You’ll often find it difficult to find a skincare ingredient that can treat both acne and rosacea at the same time, but azelaic acid can do exactly that. Packed with many skin benefiting properties, like antibacterial and anti-inflammatory. This results in the acid being able to work at killing off bacteria from the lower layers of the skin which can often clog the pores. These are usually the cause of acne and breakouts, and many have found that a topical application of azelaic acid will rid the skin of dead skin cells, debris, and bacteria.
You’ll also find with the exfoliation teamed with anti-inflammatory properties of azelaic acid that any flare-ups in rosacea and other skin sensitivities will be calmed and noticeably improved.
There are many more benefits to azelaic acid which I will share with you now.
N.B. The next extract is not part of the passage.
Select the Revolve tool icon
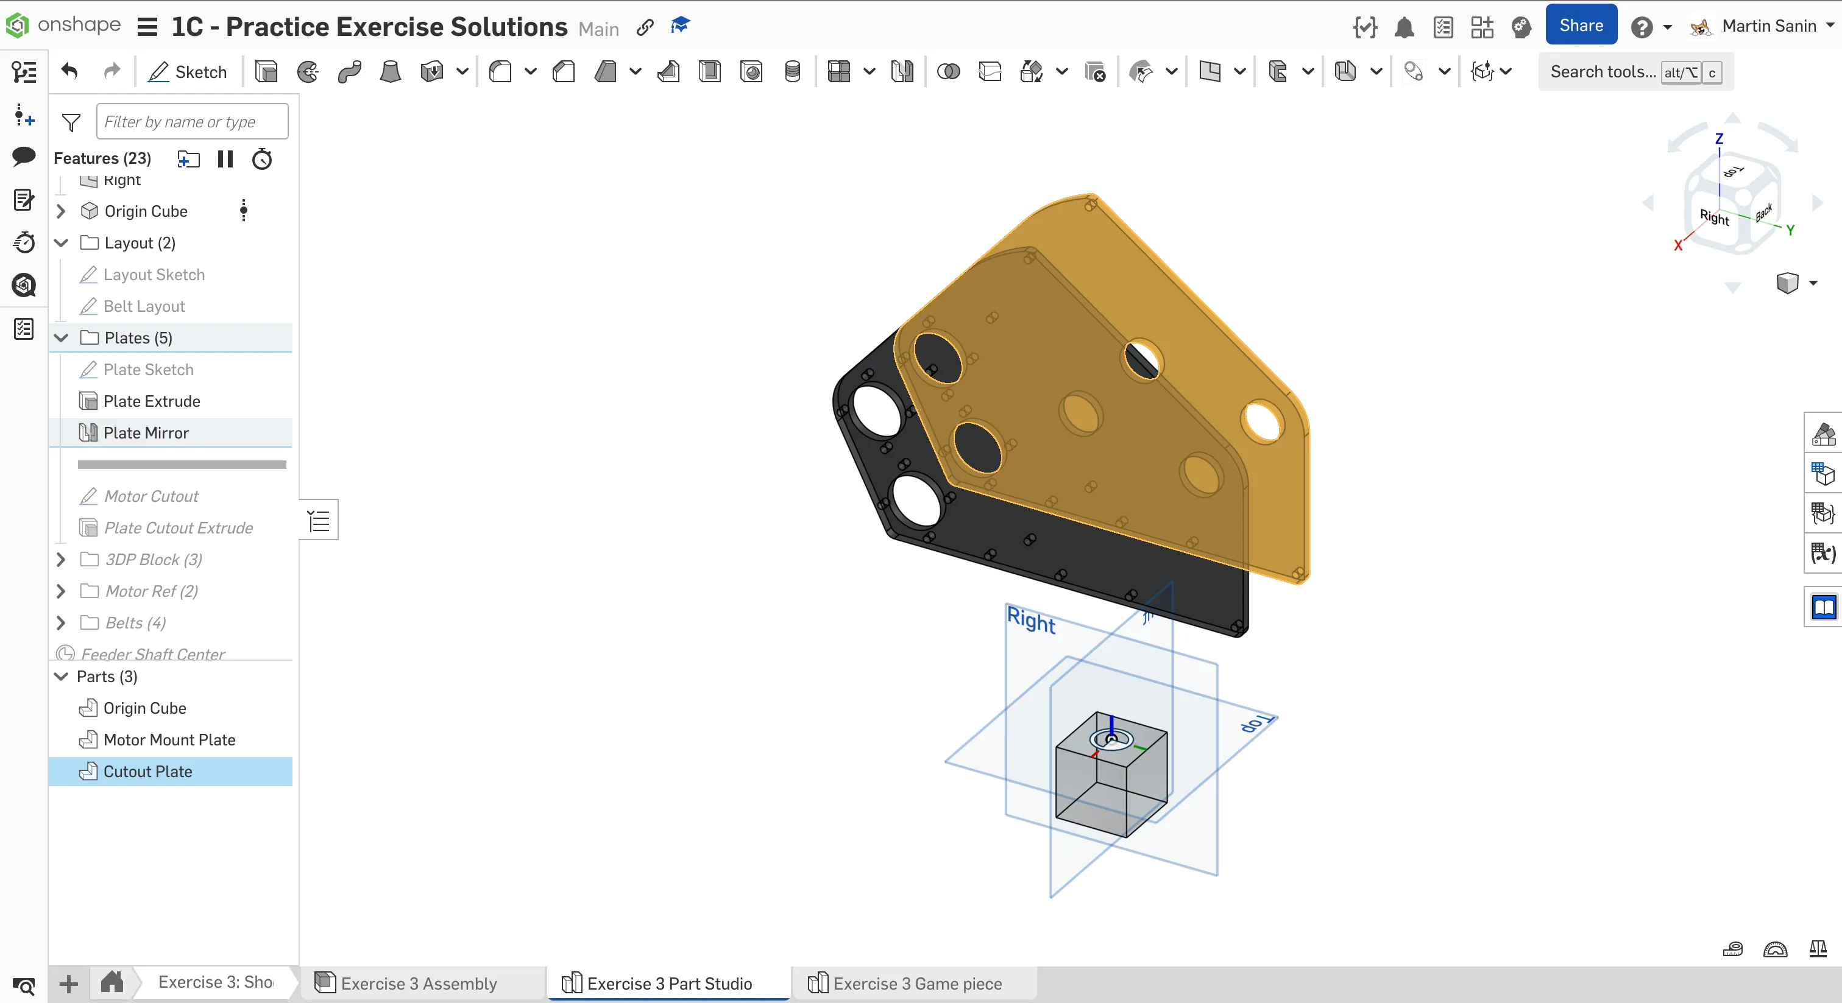pyautogui.click(x=308, y=71)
- Azelaic acid helps to prevent future breakouts and acne
Azelaic acid is a comedolytic meaning it is doesn’t clog the pores and instead ensures they remain clean consistently. By doing this, it ensures they remain smaller and concerns with blackheads and whiteheads are reduced.
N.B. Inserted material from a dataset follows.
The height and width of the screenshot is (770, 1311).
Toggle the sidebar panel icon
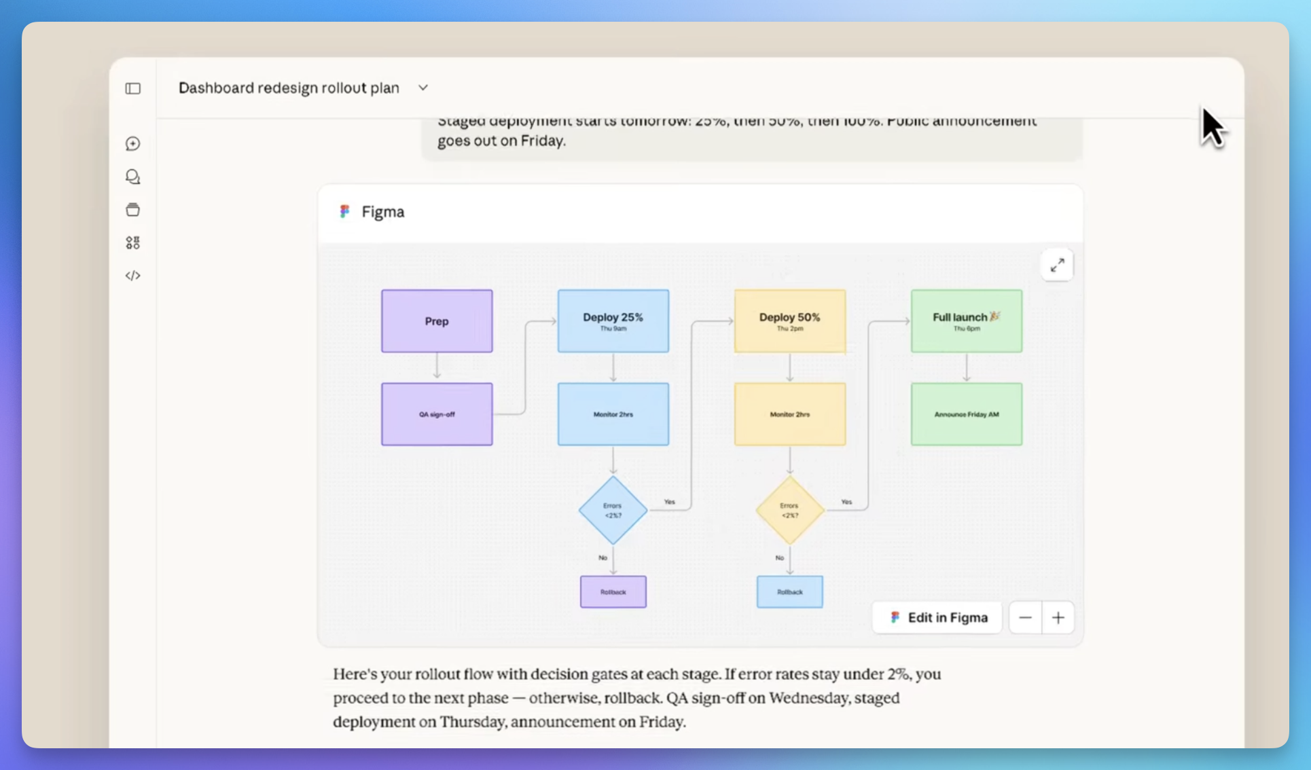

- Azelaic acid is known for being a safer alternative to other potent skin ingredients
Many find Accutane and other potent ingredients, especially those formulated for combating acne. Azelaic acid is effective enough to clear the skin of severe and cystic acne without the drying side effects connected to using Accutane.
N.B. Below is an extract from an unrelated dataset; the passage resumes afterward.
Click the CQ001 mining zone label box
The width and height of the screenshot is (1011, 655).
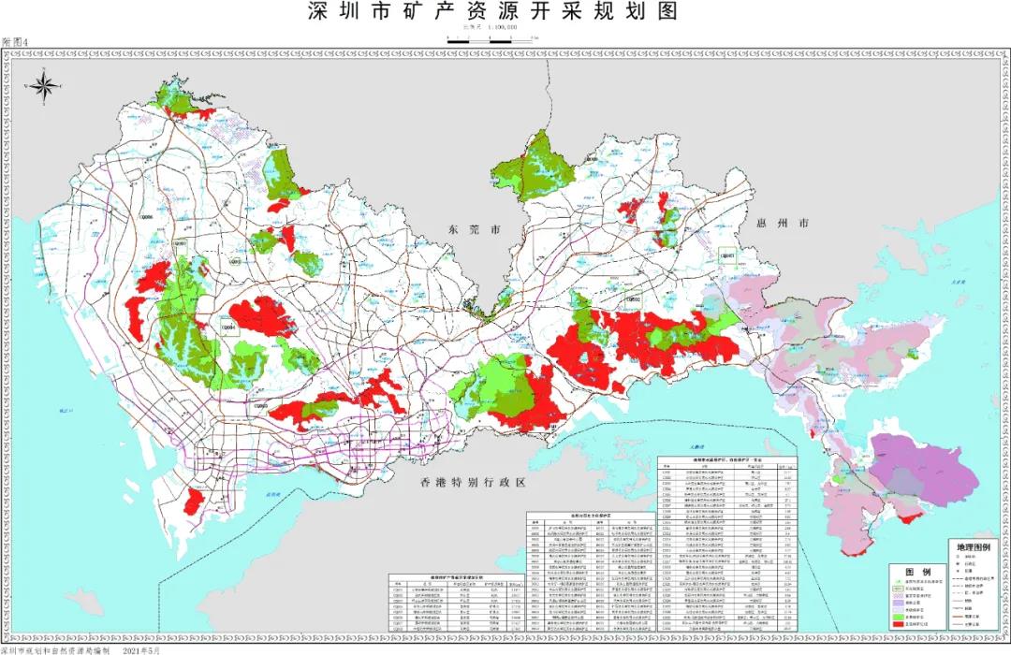[179, 244]
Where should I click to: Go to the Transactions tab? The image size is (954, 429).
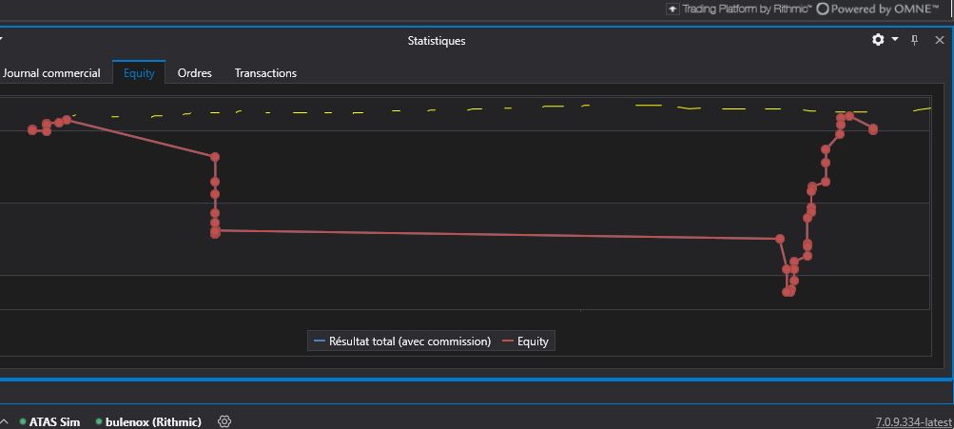(x=265, y=73)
- Azelaic acid combats dark spots and helps improve melasma
The way azelaic acid can combat dark spots is by limiting the production of melanin in the lower layers of the skin. It does this by preventing the enzyme needed by melanin to cause the pigmentation of your dark spots and melasma to appear darker.
So, now you have had a refresher about what azelaic acid does and how it works on the skin, let’s get stuck into finding out more about whether you can mix it with salicylic acid. if you are wanting to find out more about the acid, there is also a dedicated blog post about its skincare benefits on The Beauty Insiders.
Is it OK to mix azelaic acid and salicylic acid?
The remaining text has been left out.